The Great Health Care Spending (and Jobs) Boom
A robust economy, at least for drugs and health care services
Post-COVID, a disproportionate percentage of U.S. consumer spending growth has come from health care and to a lesser extent financial services and insurance, most if not all of which are mandatory rather than discretionary categories; here’s my latest on the topic. Kroger, the largest U.S. supermarket chain, reported its 3Q results yesterday; its comparable sales growth was once again boosted by its pharmacy/drug business (“Kroger achieved strong sales results in the third quarter led by our pharmacy and digital performance…”). Since the beginning of 2022, inflation-adjusted consumer spending on categories other than health care and financial services and insurance is up just 5%; health care spending is up nearly 3x that amount. (Note: my definition of total health care spending comes from the BEA’s website.)

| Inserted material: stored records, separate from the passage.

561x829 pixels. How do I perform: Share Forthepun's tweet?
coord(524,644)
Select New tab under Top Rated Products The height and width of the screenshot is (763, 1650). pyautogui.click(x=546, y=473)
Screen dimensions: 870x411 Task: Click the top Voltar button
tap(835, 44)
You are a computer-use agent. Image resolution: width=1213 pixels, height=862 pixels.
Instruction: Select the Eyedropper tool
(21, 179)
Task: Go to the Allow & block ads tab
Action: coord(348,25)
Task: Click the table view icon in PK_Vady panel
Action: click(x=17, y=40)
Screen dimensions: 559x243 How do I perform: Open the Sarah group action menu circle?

I wasn’t surprised, then, to read in the November nonfarm payrolls report this morning that “over the month, employment trended up in health care, leisure and hospitality, government, and social assistance.” In fact, health care accounted for 30% of the 12-month net change in nonfarm payrolls, well above its historical average; dating back to 2014 (excluding March 2020), the average contribution from health care has been 13%. We’re living in an increasingly health care-dominated (and government-dominated) economy.